Country Music
- Founder: John Killion, Russell D. Barnard, Spencer Oettinger
- First issue: 1972; 54 years ago
- Final issue: August 2003; 22 years ago

= Country Music (magazine) =

Country Music was a bi-monthly magazine on country music founded in New York City in 1972 by John Killion, Russell D. Barnard and Spencer Oettinger as a monthly publication. It was known for taking an approach to music journalism closer in tone to Rolling Stone with an insistence on high-caliber writing and knowledgability, unlike earlier country fan publications that opted to uncritically publicize artists and their work. The magazine became known for informed, sometimes critical articles and opinionated reviews and also for its advocacy for the early 1970s "Outlaw" movement and its coverage of traditional country artists of the past. At the magazine's peak from the late 70's until the magazine's 1999 sale, its core of writers included Patrick Carr, Alanna Nash, John Morthland, Peter Guralnick, Ed Ward, Michael Bane, Dave Hickey, Rich Kienzle, Douglas B. Green, Bob Allen and Hazel Smith.
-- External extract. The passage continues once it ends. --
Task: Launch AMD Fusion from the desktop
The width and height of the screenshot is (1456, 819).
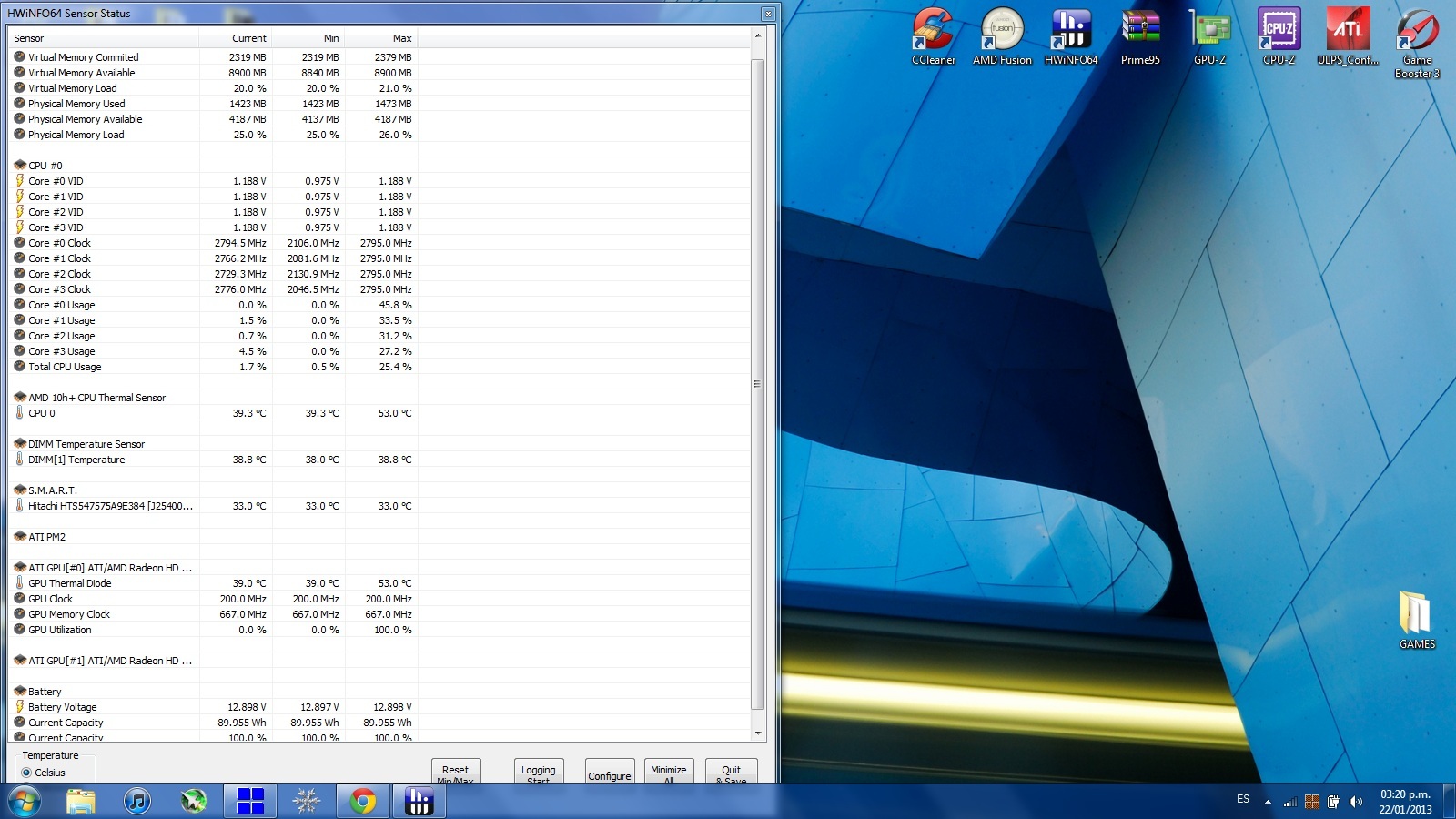Action: click(1002, 35)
In 1978 the three co-founders, known as KBO Publishers, sold the magazine to Candlelite Music, who published it as a bi-monthly until 1981 with co-founder Russell Barnard as editor. Candlelite sold to another entity, who published only briefly before it went bankrupt. In 1983, Barnard re-acquired the Country Music name, created Silver Eagle Publishers and resumed publication from Westport, Connecticut as a high-quality bimonthly. Barnard sold the publication to Sussex Publications in 1999, who moved offices to Nashville. By 2000, Sussex had sold it to American Media, who published until folding it into Country Weekly in 2003.

Its last issue was dated August–September 2003. A second American Media publication on country music, Country Weekly, continued publication after the closure of Country Music.